§ **Goal**
Retype the lines of the data below between the line holding "You are a computer-use" and the line holding "pyautogui.click(x=405, y=19)", inclusive, and leave the pictures out of your answer.

§ **Source data**
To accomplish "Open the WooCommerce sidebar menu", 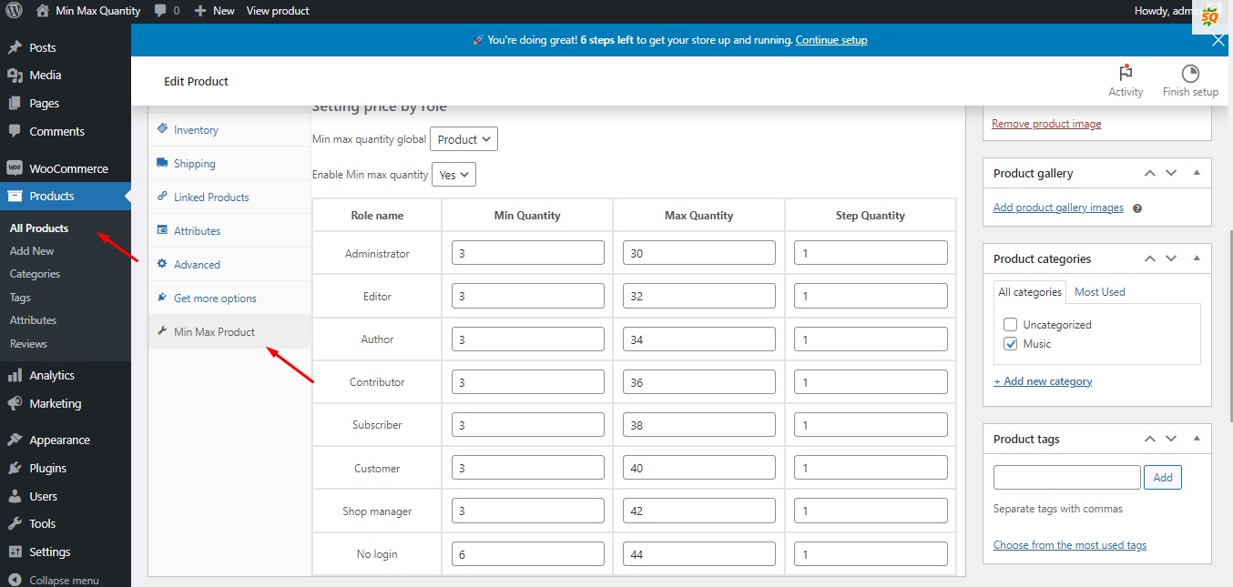I will click(x=67, y=168).
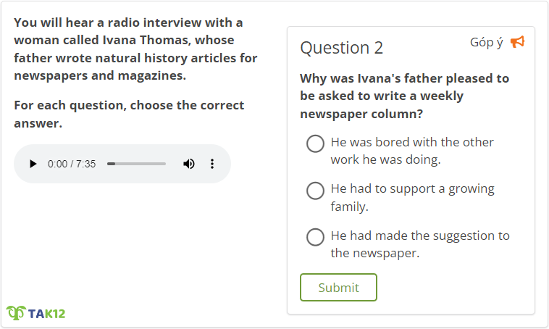Click the 0:00 / 7:35 time display

coord(72,164)
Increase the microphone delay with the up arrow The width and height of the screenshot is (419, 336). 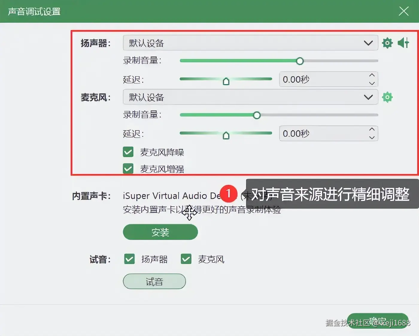(x=372, y=129)
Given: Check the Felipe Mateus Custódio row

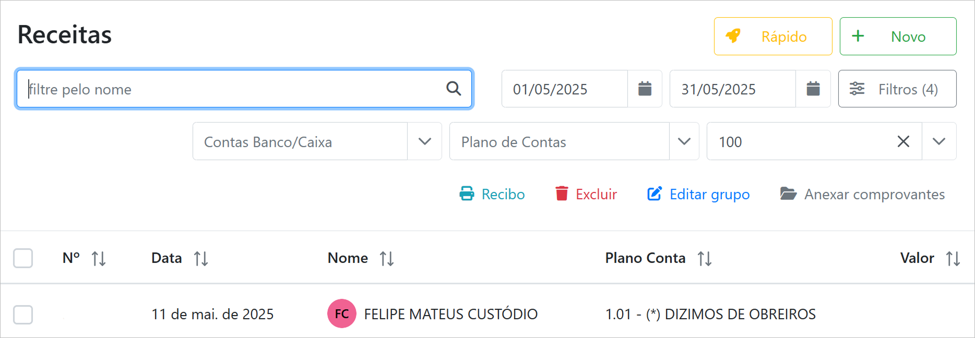Looking at the screenshot, I should [x=23, y=315].
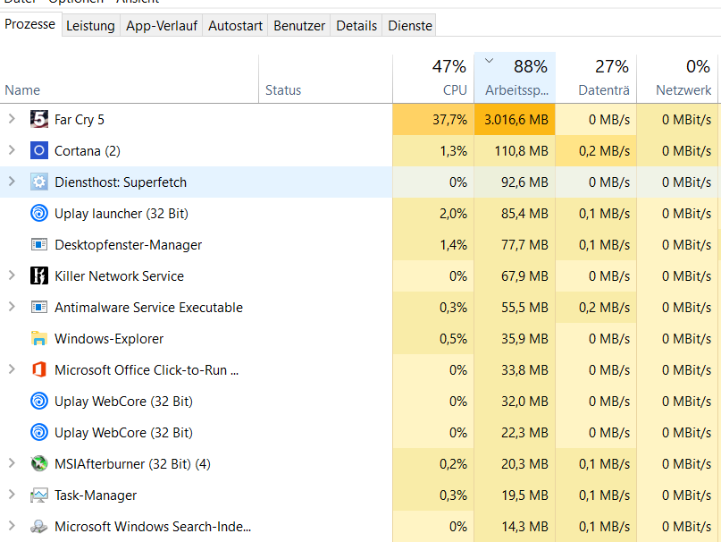Image resolution: width=721 pixels, height=542 pixels.
Task: Click the Uplay launcher icon
Action: [x=38, y=214]
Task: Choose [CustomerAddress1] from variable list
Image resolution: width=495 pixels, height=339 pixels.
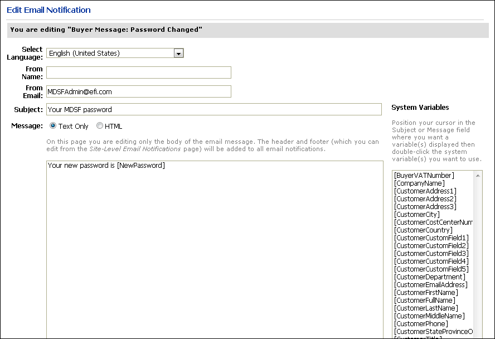Action: click(x=425, y=191)
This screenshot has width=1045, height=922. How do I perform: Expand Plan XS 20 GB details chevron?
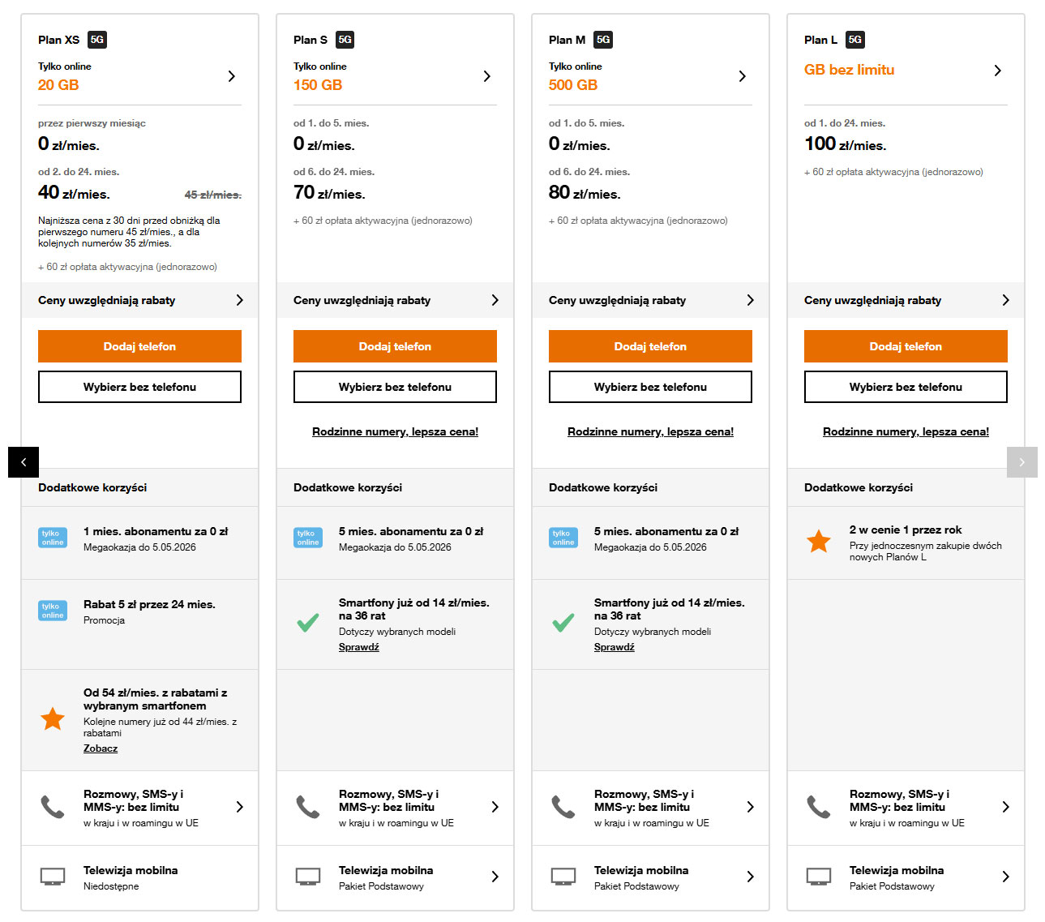coord(232,76)
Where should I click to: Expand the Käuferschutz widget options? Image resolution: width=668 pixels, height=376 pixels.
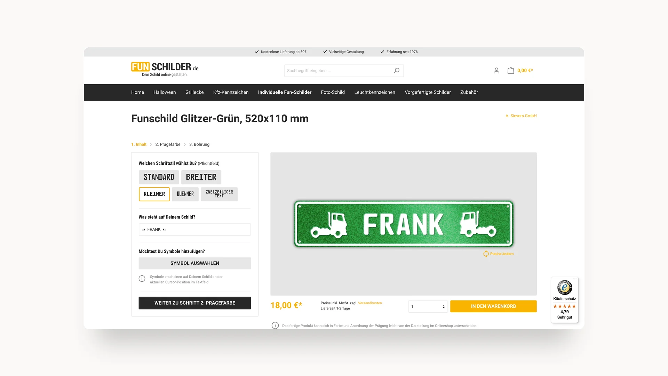click(575, 279)

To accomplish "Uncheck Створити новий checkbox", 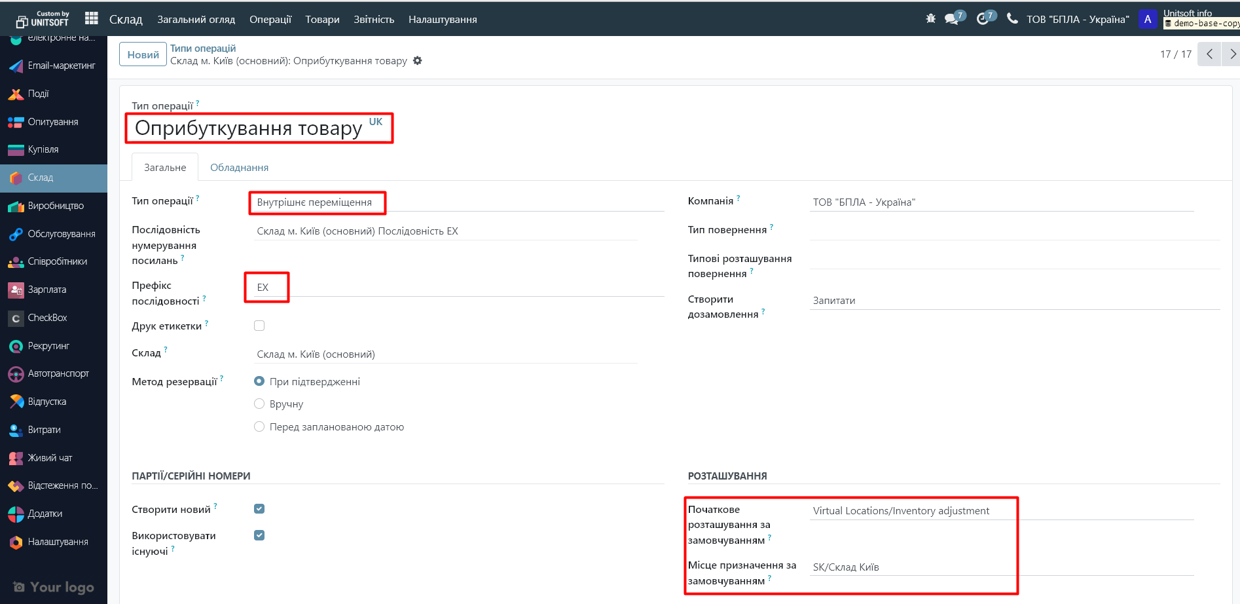I will 259,509.
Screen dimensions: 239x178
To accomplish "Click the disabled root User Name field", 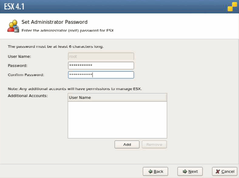I will click(101, 57).
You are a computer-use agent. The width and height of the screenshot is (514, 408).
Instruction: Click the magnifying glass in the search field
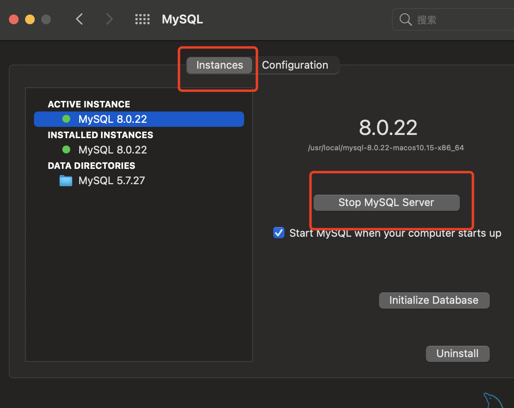pyautogui.click(x=405, y=19)
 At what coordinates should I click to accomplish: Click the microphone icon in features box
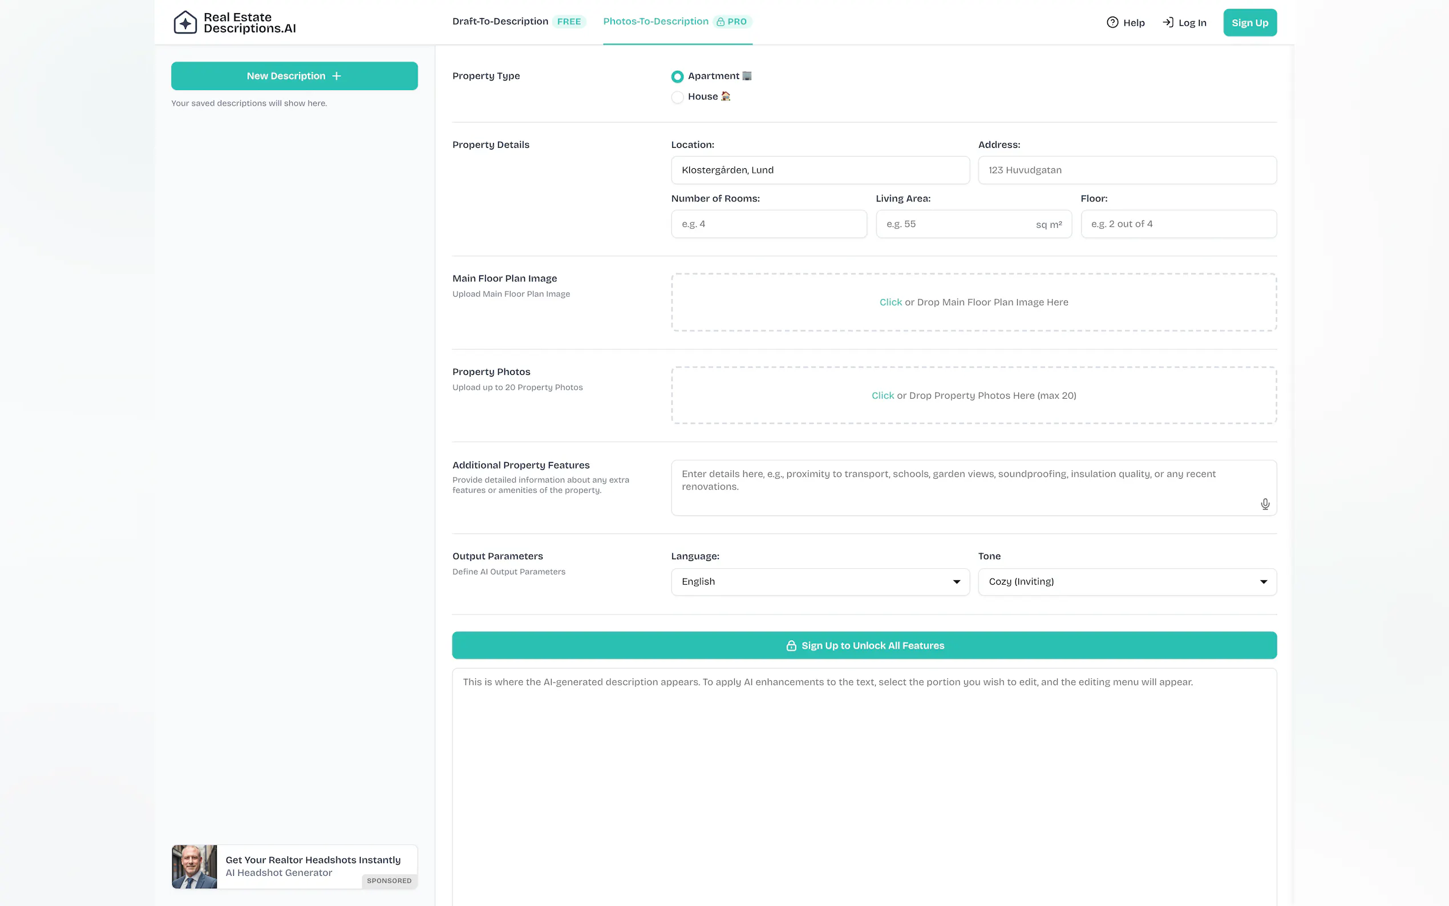(1265, 504)
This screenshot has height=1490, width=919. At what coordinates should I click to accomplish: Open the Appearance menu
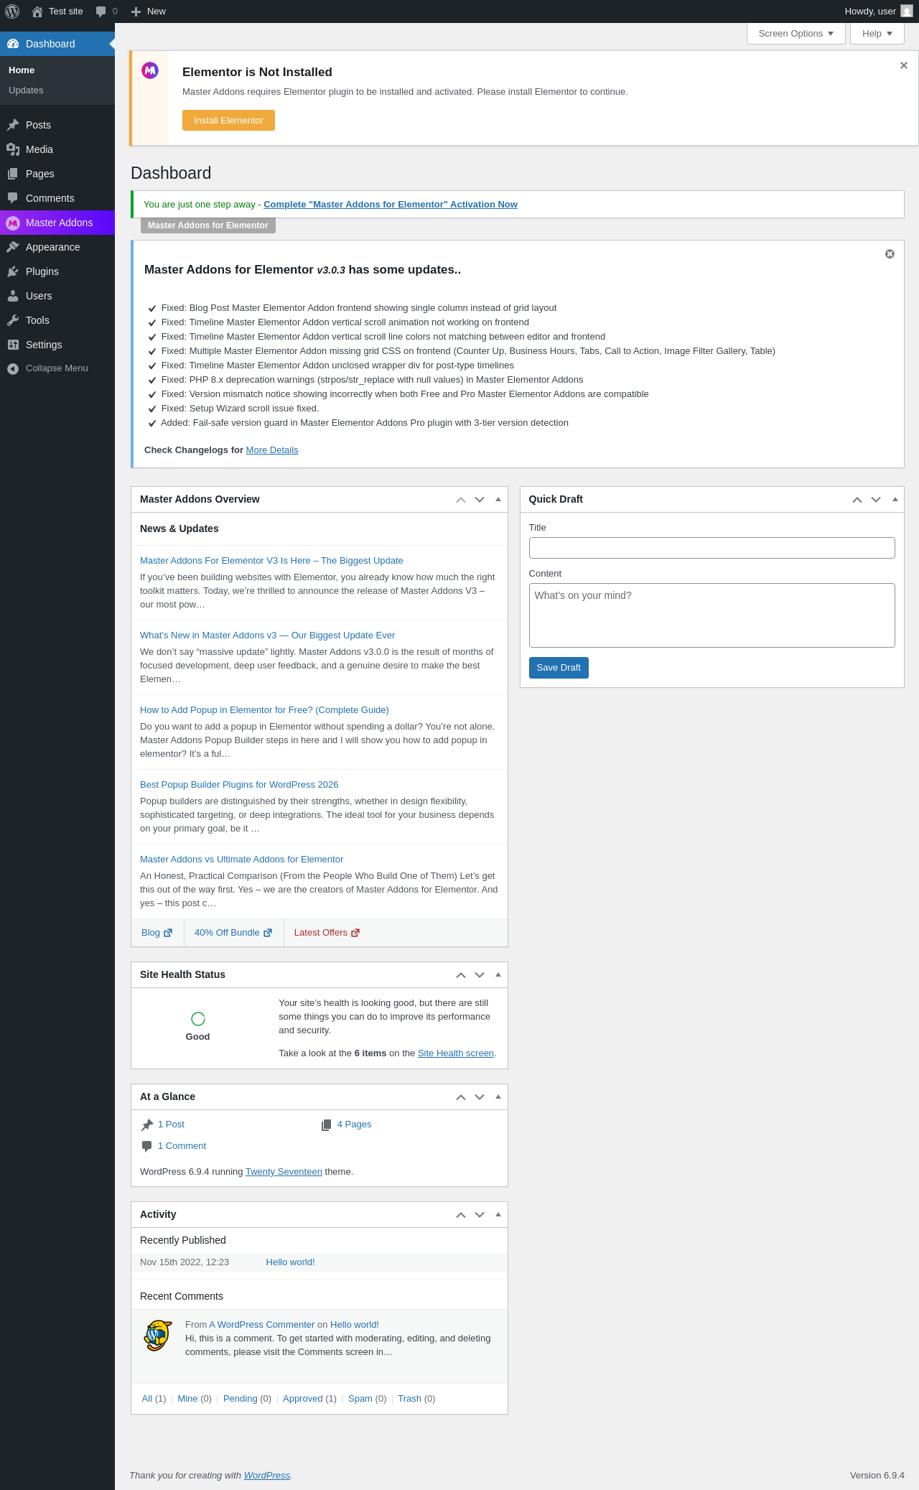(52, 247)
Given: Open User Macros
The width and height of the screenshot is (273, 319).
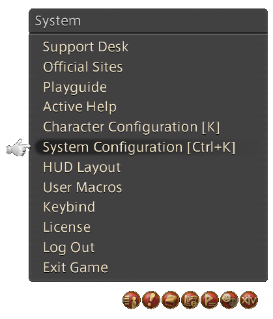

§ **Solution to the exercise**
You are a computer-use agent. The width and height of the screenshot is (514, 408).
Instruction: Click the magnifying glass in the search field
pyautogui.click(x=405, y=19)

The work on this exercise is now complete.